• Work item
Every record that follows should be printed verbatim.

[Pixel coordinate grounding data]
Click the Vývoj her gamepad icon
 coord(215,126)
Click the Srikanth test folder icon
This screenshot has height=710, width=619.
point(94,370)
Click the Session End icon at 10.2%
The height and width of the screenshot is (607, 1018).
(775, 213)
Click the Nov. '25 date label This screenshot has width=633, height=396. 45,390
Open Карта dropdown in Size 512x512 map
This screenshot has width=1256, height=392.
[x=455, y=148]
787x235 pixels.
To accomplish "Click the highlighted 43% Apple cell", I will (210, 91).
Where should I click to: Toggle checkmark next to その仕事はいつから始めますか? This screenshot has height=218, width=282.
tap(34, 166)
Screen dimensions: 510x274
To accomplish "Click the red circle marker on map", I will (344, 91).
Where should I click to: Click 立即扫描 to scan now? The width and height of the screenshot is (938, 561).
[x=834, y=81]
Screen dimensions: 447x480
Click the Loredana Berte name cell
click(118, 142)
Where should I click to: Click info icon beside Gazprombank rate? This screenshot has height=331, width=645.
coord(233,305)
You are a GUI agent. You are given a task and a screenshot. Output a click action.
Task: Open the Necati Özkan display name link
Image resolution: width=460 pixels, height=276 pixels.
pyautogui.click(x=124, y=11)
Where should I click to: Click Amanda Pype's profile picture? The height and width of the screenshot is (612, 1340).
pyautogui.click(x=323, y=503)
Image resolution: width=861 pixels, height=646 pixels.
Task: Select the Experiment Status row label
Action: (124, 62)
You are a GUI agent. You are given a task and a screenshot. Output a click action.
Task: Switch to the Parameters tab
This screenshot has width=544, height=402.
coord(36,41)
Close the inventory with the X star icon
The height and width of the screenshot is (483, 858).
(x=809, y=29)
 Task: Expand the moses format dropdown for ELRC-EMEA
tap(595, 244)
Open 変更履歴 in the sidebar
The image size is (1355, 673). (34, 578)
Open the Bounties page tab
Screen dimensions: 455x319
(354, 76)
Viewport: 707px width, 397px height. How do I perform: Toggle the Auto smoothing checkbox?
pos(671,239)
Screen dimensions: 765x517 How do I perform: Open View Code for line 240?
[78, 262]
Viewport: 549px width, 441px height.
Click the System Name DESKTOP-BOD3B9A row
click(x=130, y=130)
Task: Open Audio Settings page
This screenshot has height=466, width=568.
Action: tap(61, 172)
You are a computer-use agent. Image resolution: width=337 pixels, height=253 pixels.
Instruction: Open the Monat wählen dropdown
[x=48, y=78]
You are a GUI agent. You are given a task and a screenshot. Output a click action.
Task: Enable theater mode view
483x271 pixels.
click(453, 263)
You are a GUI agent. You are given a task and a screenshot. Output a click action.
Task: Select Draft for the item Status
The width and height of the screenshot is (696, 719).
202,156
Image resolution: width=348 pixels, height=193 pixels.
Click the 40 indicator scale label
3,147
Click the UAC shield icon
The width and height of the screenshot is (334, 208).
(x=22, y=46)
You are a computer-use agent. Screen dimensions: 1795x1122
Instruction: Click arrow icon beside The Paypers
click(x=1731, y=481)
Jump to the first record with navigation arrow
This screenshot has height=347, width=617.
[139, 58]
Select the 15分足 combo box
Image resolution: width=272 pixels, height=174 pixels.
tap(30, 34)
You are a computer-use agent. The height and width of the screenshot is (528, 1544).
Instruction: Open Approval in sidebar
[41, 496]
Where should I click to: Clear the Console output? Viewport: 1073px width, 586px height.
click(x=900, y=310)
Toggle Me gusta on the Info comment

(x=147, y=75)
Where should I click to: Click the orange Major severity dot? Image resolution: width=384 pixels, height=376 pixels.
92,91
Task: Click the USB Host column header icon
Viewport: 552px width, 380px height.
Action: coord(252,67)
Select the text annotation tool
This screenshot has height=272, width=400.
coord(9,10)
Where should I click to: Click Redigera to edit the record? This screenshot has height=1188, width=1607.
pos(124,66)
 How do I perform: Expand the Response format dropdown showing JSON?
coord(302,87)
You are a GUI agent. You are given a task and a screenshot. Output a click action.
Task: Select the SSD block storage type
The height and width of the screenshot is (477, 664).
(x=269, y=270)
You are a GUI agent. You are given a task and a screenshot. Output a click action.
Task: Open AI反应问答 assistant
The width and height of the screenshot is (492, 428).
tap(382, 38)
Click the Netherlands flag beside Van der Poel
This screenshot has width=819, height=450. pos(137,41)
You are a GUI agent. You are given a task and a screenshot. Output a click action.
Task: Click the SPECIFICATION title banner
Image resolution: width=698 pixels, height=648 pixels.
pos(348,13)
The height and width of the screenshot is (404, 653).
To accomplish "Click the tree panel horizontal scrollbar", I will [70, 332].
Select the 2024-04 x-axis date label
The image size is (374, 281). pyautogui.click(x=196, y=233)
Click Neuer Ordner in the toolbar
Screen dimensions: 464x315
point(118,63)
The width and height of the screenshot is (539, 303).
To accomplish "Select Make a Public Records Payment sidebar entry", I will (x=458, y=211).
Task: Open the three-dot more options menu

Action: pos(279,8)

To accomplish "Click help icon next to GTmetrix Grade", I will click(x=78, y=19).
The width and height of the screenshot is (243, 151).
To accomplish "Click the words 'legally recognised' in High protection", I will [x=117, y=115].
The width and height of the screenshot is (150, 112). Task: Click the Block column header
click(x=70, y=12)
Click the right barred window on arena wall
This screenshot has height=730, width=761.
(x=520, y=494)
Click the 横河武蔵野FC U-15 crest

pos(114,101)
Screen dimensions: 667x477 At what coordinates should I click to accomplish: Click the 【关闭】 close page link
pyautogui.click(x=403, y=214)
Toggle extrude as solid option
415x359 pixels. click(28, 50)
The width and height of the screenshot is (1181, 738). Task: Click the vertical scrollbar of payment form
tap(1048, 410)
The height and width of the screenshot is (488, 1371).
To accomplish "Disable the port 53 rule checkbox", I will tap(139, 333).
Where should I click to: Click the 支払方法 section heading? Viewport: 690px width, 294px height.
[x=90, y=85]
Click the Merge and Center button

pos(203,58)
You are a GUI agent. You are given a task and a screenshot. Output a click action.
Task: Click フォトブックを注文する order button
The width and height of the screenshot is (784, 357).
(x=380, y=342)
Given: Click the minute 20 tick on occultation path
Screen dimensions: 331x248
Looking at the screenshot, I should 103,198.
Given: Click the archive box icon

• Expected answer
Click the Vývoj her gamepad icon
 coord(215,126)
Click the Srikanth test folder icon
This screenshot has height=710, width=619.
point(94,370)
Click the Session End icon at 10.2%
The height and width of the screenshot is (607, 1018).
(775, 213)
Click the Nov. '25 date label This screenshot has width=633, height=396. 45,390
Open Карта dropdown in Size 512x512 map
This screenshot has width=1256, height=392.
[x=455, y=148]
787x235 pixels.
To accomplish "Click the highlighted 43% Apple cell", I will (210, 91).
Where should I click to: Toggle checkmark next to その仕事はいつから始めますか? This screenshot has height=218, width=282.
tap(34, 166)
Screen dimensions: 510x274
To accomplish "Click the red circle marker on map", I will (344, 91).
Where should I click to: Click 立即扫描 to scan now? The width and height of the screenshot is (938, 561).
[x=834, y=81]
Screen dimensions: 447x480
Click the Loredana Berte name cell
click(118, 142)
Where should I click to: Click info icon beside Gazprombank rate? This screenshot has height=331, width=645.
coord(233,305)
You are a GUI agent. You are given a task and a screenshot. Output a click action.
Task: Open the Necati Özkan display name link
Image resolution: width=460 pixels, height=276 pixels.
pyautogui.click(x=124, y=11)
Where should I click to: Click Amanda Pype's profile picture? The height and width of the screenshot is (612, 1340).
pyautogui.click(x=323, y=503)
Image resolution: width=861 pixels, height=646 pixels.
Task: Select the Experiment Status row label
Action: (124, 62)
You are a GUI agent. You are given a task and a screenshot. Output a click action.
Task: Switch to the Parameters tab
This screenshot has width=544, height=402.
coord(36,41)
Close the inventory with the X star icon
The height and width of the screenshot is (483, 858).
(x=809, y=29)
 Task: Expand the moses format dropdown for ELRC-EMEA
tap(595, 244)
Open 変更履歴 in the sidebar
The image size is (1355, 673). (34, 578)
Open the Bounties page tab
Screen dimensions: 455x319
(354, 76)
Viewport: 707px width, 397px height. How do I perform: Toggle the Auto smoothing checkbox?
pos(671,239)
Screen dimensions: 765x517 How do I perform: Open View Code for line 240?
[78, 262]
Viewport: 549px width, 441px height.
Click the System Name DESKTOP-BOD3B9A row
click(x=130, y=130)
Task: Open Audio Settings page
This screenshot has height=466, width=568.
Action: tap(61, 172)
You are a computer-use agent. Image resolution: width=337 pixels, height=253 pixels.
Instruction: Open the Monat wählen dropdown
[x=48, y=78]
You are a GUI agent. You are given a task and a screenshot. Output a click action.
Task: Enable theater mode view
483x271 pixels.
click(453, 263)
You are a GUI agent. You are given a task and a screenshot. Output a click action.
Task: Select Draft for the item Status
The width and height of the screenshot is (696, 719).
202,156
Image resolution: width=348 pixels, height=193 pixels.
Click the 40 indicator scale label
3,147
Click the UAC shield icon
The width and height of the screenshot is (334, 208).
(x=22, y=46)
You are a computer-use agent. Screen dimensions: 1795x1122
Instruction: Click arrow icon beside The Paypers
click(x=1731, y=481)
Jump to the first record with navigation arrow
This screenshot has height=347, width=617.
[139, 58]
Select the 15分足 combo box
Image resolution: width=272 pixels, height=174 pixels.
tap(30, 34)
You are a computer-use agent. The height and width of the screenshot is (528, 1544).
Instruction: Open Approval in sidebar
[41, 496]
Where should I click to: Clear the Console output? Viewport: 1073px width, 586px height.
click(x=900, y=310)
Toggle Me gusta on the Info comment

(x=147, y=75)
Where should I click to: Click the orange Major severity dot? Image resolution: width=384 pixels, height=376 pixels.
92,91
Task: Click the USB Host column header icon
Viewport: 552px width, 380px height.
Action: coord(252,67)
Select the text annotation tool
This screenshot has height=272, width=400.
coord(9,10)
Where should I click to: Click Redigera to edit the record? This screenshot has height=1188, width=1607.
pos(124,66)
 How do I perform: Expand the Response format dropdown showing JSON?
coord(302,87)
You are a GUI agent. You are given a task and a screenshot. Output a click action.
Task: Select the SSD block storage type
The height and width of the screenshot is (477, 664).
(x=269, y=270)
You are a GUI agent. You are given a task and a screenshot. Output a click action.
Task: Open AI反应问答 assistant
The width and height of the screenshot is (492, 428).
tap(382, 38)
Click the Netherlands flag beside Van der Poel
This screenshot has width=819, height=450. pos(137,41)
You are a GUI agent. You are given a task and a screenshot. Output a click action.
Task: Click the SPECIFICATION title banner
Image resolution: width=698 pixels, height=648 pixels.
pos(348,13)
The height and width of the screenshot is (404, 653).
To accomplish "Click the tree panel horizontal scrollbar", I will [70, 332].
Select the 2024-04 x-axis date label
The image size is (374, 281). pyautogui.click(x=196, y=233)
Click Neuer Ordner in the toolbar
Screen dimensions: 464x315
point(118,63)
The width and height of the screenshot is (539, 303).
To accomplish "Select Make a Public Records Payment sidebar entry", I will (x=458, y=211).
Task: Open the three-dot more options menu

Action: pos(279,8)

To accomplish "Click help icon next to GTmetrix Grade", I will click(x=78, y=19).
The width and height of the screenshot is (243, 151).
To accomplish "Click the words 'legally recognised' in High protection", I will [x=117, y=115].
The width and height of the screenshot is (150, 112). Task: Click the Block column header
click(x=70, y=12)
Click the right barred window on arena wall
This screenshot has height=730, width=761.
(x=520, y=494)
Click the 横河武蔵野FC U-15 crest

pos(114,101)
Screen dimensions: 667x477 At what coordinates should I click to accomplish: Click the 【关闭】 close page link
pyautogui.click(x=403, y=214)
Toggle extrude as solid option
415x359 pixels. click(28, 50)
The width and height of the screenshot is (1181, 738). Task: Click the vertical scrollbar of payment form
tap(1048, 410)
The height and width of the screenshot is (488, 1371).
To accomplish "Disable the port 53 rule checkbox", I will tap(139, 333).
Where should I click to: Click the 支払方法 section heading? Viewport: 690px width, 294px height.
[x=90, y=85]
Click the Merge and Center button

pos(203,58)
You are a GUI agent. You are given a task and a screenshot. Output a click action.
Task: Click フォトブックを注文する order button
The width and height of the screenshot is (784, 357).
(x=380, y=342)
Given: Click the minute 20 tick on occultation path
Screen dimensions: 331x248
Looking at the screenshot, I should 103,198.
Given: Click the archive box icon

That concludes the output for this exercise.